Back to graphics. Something about the canonical chart irked the report writers so they decided to try a log scale. Here is the same chart with the vertical axis in log scale:
The log transform produces a visual distortion. On the right side, where the three lines are diverging rapidly, the log transform pulls them together. On the left side, where the three lines are close together, the log transform pulls them apart.
Recall that on the log scale, a straight line is exponential growth. Look at the green line (worst case). That line is approximately linear so in the pessimistic scenario, despite assuming full compliance to a strict test-trace-isolate regimen, the cases are projected to grow exponentially.

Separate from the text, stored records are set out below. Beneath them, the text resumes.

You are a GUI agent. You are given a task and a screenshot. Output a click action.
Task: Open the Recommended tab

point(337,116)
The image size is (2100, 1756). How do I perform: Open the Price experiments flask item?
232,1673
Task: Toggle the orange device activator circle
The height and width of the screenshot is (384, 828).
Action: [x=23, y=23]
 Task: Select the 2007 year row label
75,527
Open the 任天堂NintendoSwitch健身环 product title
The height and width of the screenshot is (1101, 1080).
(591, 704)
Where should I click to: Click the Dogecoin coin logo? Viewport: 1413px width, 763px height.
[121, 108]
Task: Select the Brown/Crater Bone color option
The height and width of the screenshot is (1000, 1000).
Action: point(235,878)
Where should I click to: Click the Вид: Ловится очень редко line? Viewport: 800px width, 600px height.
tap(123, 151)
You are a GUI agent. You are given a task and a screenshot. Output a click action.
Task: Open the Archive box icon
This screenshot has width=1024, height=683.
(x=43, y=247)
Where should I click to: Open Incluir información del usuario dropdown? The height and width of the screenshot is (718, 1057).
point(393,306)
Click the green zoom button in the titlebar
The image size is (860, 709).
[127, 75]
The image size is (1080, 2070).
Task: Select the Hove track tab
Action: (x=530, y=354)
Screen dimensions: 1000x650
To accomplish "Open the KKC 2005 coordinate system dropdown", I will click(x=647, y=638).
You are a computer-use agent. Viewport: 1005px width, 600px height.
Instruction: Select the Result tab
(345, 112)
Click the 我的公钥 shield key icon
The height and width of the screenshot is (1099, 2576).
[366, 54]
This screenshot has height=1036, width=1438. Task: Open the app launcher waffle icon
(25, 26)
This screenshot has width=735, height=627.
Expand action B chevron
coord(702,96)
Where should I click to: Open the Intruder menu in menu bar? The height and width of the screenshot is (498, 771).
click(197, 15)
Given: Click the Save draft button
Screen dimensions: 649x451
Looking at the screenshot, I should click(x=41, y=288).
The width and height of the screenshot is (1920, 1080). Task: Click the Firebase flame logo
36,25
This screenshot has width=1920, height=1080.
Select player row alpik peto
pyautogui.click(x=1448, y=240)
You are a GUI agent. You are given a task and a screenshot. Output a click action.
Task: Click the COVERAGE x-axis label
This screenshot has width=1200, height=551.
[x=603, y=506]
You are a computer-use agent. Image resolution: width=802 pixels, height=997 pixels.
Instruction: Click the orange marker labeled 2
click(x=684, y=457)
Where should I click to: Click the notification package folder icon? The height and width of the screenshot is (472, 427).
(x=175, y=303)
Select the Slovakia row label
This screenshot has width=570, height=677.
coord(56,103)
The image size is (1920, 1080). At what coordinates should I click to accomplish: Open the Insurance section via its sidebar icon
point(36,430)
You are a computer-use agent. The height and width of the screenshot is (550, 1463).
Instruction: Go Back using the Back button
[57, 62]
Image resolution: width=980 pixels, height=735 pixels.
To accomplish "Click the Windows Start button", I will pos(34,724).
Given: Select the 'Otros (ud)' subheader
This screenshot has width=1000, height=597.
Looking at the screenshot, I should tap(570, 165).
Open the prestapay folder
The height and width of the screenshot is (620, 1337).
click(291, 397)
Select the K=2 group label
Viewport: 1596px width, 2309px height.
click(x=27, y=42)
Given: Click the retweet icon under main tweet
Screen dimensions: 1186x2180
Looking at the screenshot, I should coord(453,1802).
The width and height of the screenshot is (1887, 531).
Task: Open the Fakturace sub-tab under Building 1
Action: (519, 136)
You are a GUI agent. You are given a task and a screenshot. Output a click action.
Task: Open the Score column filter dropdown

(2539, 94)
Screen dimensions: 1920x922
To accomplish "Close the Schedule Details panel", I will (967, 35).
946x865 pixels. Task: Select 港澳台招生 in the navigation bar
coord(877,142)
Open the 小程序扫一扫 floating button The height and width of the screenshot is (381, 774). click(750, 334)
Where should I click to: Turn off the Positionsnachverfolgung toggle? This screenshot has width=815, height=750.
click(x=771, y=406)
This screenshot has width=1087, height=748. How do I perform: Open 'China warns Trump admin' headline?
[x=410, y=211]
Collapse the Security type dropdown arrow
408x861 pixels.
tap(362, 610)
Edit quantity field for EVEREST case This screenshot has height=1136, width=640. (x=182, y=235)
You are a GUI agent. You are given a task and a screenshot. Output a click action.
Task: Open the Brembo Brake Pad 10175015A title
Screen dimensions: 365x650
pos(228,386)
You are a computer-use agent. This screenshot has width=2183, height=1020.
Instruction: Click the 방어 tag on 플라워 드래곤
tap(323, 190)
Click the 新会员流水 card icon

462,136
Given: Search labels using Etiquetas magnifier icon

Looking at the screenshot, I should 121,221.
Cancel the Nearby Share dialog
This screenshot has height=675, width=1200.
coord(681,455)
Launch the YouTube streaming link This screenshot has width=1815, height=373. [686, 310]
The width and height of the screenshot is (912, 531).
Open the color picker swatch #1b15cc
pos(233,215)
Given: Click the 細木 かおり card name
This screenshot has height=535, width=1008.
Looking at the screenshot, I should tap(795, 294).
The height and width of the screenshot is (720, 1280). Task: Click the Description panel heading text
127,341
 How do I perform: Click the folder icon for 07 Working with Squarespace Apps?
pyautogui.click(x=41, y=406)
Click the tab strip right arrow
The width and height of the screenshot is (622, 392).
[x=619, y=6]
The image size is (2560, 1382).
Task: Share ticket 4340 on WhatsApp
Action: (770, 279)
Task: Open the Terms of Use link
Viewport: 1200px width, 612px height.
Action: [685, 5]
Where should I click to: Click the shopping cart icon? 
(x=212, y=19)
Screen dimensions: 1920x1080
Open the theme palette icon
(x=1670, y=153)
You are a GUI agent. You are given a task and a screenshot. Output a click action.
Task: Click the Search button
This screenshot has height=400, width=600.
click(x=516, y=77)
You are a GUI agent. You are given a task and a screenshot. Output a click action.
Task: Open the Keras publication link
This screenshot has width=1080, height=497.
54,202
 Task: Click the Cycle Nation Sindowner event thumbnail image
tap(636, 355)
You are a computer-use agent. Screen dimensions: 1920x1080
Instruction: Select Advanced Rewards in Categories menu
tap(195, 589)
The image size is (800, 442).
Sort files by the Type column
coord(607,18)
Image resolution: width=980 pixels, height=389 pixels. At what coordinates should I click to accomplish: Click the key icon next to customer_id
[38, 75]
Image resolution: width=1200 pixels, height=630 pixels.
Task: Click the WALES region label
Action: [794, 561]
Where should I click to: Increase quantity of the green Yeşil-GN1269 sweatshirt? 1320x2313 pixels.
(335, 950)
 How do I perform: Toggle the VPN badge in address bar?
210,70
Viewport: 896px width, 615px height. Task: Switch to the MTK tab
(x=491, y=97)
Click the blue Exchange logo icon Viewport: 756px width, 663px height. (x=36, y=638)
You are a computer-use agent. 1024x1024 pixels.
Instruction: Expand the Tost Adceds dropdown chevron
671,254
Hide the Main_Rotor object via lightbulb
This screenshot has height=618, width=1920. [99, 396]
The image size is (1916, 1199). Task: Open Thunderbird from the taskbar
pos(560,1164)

Something about that last chart still irked the report writers so they decided to birth a second log scale. Here is the chart they ultimately settled on:
As with the other axis, the effect of the log transform is to squeeze the larger values (on the right side) and spread out the smaller values (on the left side). After this cosmetic surgery, the left side looks relatively flat while the right side looks steep.
In the next version of the Cornell report, they should replace all these charts with ones using linear scales.
Upon discovering this graphical mischief, I wonder if the research team received a mandate that includes a desired outcome.